Leider ist das „Lechroanische“ auf dem Rückzug—wie die Dialekte Bayerisch Schwabens auch.

 

Der Artikel stützt sich auf eine Vielzahl von Quellen, die wichtigsten sind: Rolf Kießling, „Kleine Geschichte Schwabens“ (2013); Werner König, „Kleiner Sprachatlas Bayerisch Schwabens“ (2007); und der Aufsatz von Pankraz Fried (2012) „Geschichte Bayerisch Schwaben“ auf der Webseite lechrain1.de. Dazu mehrere Artikel aus dem „Historischen Lexikon Bayerns“ und von Wikipedia.

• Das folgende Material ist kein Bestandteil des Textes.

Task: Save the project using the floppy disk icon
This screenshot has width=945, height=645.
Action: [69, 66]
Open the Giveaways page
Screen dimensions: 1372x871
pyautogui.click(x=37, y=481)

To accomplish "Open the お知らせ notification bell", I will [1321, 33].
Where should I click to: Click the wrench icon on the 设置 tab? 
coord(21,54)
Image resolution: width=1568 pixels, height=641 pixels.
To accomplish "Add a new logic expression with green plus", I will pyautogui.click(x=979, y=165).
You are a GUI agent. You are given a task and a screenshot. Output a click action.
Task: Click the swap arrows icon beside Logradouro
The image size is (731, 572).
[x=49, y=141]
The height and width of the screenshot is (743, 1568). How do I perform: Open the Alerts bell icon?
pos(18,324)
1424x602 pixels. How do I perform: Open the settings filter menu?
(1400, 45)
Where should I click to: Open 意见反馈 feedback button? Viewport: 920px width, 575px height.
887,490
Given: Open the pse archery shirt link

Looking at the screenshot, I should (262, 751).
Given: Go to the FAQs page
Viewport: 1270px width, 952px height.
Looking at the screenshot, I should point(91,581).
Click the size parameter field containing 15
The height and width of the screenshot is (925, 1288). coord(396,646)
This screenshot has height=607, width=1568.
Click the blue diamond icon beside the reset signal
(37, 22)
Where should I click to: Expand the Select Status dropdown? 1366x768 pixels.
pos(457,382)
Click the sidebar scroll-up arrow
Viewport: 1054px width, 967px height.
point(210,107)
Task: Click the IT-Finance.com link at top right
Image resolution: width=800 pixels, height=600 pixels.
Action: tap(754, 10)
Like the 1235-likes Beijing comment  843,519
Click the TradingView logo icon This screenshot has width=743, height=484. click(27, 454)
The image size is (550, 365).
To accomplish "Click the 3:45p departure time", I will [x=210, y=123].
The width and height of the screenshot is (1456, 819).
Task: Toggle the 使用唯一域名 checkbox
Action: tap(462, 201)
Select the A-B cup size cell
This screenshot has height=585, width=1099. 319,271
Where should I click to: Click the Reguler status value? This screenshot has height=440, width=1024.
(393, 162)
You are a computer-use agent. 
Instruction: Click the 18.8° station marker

Bildnachweise: sämtlich Wikimedia Commons, mit Ausnahme von "Dialekte in Bayerisch Schwaben", was dem Historischen Lexikon Bayerns entstammt. "Einwohnerentwicklung Augsburg und München” ist eine eigene Arbeit.


[1] Rom nahm daraufhin seine Grenze zurück: sie verlief jetzt entlang der Donau, der Iller, des Bodensees, und des Rheins. D.h. anders als Baden-Württemberg verblieb der Großteil des heutigen Bayerisch Schwaben beim römischen Reich. Es lag jetzt jedoch im unsicheren Grenzland. Augsburg und Kempten—die ältesten Städte im Freistaat—wurden 270 von Alamannen zerstört. Kempten wurde nicht wieder aufgebaut und erst 500 Jahre später als Klostersiedlung neu gegründet.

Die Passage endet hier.